The Golden Rule of Arduino to Motor Connections

If you are learning how to connect an Arduino to motor terminals, the very first rule of embedded electronics is absolute: never wire a DC motor directly to an Arduino I/O pin. Whether you are using a classic Arduino Uno R3 (ATmega328P) or the modern Uno R4 Minima (Renesas RA4M1), the microcontroller pins are designed for logic signaling, not power delivery.

A standard Arduino I/O pin can safely source or sink about 20mA of current (with an absolute maximum limit of 40mA before risking permanent silicon damage). Conversely, even a small 130-size hobby DC motor requires between 150mA and 500mA to run under normal loads, and can spike to over 1.5A during a stall condition. Furthermore, motors are inductive loads. When you cut power to a spinning motor, the collapsing magnetic field generates a reverse voltage spike (back-EMF) that can instantly fry your microcontroller's internal logic gates.

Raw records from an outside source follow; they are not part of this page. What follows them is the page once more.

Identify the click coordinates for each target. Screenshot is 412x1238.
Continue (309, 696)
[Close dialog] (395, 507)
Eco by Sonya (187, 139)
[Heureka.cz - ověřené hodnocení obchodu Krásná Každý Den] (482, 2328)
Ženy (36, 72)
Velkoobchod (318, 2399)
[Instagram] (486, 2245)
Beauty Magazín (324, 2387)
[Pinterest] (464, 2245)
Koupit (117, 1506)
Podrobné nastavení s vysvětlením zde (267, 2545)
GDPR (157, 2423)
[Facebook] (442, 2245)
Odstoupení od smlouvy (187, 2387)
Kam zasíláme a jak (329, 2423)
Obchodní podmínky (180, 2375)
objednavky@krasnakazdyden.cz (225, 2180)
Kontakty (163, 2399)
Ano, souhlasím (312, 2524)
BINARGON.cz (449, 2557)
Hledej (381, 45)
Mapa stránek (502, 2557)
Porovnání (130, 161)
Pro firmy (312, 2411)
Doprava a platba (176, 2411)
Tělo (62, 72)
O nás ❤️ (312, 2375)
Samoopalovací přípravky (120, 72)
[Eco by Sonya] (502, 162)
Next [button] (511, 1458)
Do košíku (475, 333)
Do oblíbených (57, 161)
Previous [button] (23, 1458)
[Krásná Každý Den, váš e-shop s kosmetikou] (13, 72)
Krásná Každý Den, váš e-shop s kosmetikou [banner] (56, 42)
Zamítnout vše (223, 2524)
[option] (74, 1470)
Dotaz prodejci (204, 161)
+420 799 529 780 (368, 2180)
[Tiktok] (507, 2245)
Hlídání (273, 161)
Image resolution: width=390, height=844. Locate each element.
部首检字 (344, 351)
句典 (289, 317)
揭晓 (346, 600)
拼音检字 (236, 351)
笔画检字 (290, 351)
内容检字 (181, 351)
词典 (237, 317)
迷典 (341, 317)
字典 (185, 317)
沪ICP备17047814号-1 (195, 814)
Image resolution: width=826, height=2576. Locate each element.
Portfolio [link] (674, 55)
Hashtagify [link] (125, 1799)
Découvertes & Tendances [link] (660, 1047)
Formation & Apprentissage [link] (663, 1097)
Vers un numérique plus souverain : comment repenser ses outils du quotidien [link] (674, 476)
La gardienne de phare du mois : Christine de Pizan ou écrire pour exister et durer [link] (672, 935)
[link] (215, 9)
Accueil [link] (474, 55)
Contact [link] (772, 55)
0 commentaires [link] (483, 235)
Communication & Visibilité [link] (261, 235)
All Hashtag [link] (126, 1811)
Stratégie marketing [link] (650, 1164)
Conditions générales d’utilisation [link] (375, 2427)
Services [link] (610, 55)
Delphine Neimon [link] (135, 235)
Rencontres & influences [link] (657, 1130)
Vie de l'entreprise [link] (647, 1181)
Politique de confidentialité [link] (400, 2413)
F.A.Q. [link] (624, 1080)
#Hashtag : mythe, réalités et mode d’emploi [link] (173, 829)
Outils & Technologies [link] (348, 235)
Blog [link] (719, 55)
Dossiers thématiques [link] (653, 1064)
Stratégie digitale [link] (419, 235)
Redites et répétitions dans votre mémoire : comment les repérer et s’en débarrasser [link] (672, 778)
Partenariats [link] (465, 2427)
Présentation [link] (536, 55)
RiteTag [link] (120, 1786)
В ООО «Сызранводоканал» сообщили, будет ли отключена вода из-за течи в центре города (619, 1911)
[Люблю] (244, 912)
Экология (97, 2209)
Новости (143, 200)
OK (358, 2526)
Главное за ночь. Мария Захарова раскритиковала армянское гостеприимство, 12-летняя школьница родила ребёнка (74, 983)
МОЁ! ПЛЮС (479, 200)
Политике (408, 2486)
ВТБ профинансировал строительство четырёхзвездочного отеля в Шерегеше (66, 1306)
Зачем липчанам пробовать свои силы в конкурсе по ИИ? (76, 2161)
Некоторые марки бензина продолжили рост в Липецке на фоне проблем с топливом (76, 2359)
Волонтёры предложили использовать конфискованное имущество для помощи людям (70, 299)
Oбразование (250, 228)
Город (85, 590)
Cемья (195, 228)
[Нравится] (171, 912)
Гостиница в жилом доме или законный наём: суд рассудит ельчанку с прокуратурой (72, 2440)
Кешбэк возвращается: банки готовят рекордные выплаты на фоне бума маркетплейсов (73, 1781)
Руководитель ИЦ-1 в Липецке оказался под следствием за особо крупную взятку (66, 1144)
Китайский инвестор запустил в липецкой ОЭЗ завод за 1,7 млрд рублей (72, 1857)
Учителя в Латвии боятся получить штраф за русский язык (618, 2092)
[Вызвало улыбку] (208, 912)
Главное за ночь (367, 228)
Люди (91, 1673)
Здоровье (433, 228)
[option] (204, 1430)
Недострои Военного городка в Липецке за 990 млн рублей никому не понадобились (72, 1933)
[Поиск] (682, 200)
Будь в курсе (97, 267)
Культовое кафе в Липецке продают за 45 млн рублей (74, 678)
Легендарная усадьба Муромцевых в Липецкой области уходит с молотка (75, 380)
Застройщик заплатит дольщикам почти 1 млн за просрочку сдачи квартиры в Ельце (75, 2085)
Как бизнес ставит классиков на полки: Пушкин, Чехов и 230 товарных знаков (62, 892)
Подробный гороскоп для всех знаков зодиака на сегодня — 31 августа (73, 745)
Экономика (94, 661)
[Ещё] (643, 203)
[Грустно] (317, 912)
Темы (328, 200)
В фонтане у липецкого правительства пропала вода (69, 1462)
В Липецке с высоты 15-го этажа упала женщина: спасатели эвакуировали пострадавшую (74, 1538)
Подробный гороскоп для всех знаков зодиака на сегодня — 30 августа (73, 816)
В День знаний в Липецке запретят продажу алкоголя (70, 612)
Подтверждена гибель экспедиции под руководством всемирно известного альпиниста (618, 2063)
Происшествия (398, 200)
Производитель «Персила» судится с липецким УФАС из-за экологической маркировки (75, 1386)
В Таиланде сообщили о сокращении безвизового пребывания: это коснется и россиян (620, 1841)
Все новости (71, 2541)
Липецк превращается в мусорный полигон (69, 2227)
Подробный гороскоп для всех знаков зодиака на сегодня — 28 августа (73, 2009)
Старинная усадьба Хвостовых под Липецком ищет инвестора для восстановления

To bridge the gap between low-power logic and high-power actuation, you must use a motor driver IC. This guide details the modern, efficient approach to wiring an Arduino to motor drivers in 2026, focusing on MOSFET-based architectures that have largely replaced older, inefficient bipolar junction transistor (BJT) designs.

Choosing the Right Motor Driver (2026 Hardware Matrix)

For years, the L298N was the default choice for beginners. However, its BJT-based H-bridge design results in a massive voltage drop (up to 2V) and significant heat generation. Today, MOSFET-based drivers offer superior efficiency, compact footprints, and better thermal performance. Below is a comparison of the most reliable drivers for Arduino-to-motor projects.

Driver IC Topology Continuous Current Peak Current Voltage Drop 2026 Avg. Price
TB6612FNG MOSFET 1.2A per channel 3.2A (single) ~0.5V $5.00 - $7.00
DRV8833 MOSFET 1.5A per channel 2.0A ~0.4V $3.50 - $5.00
L298N BJT 2.0A per channel 3.0A ~1.5V - 2.0V $2.50 - $4.00
BTS7960 MOSFET (High Power) 27A per channel 43A ~0.1V $12.00 - $18.00

For standard 3V to 12V robotic platforms, the TB6612FNG Dual Motor Driver Carrier remains the gold standard for hobbyists and prototypers. It handles PWM frequencies up to 100kHz efficiently and requires minimal external components.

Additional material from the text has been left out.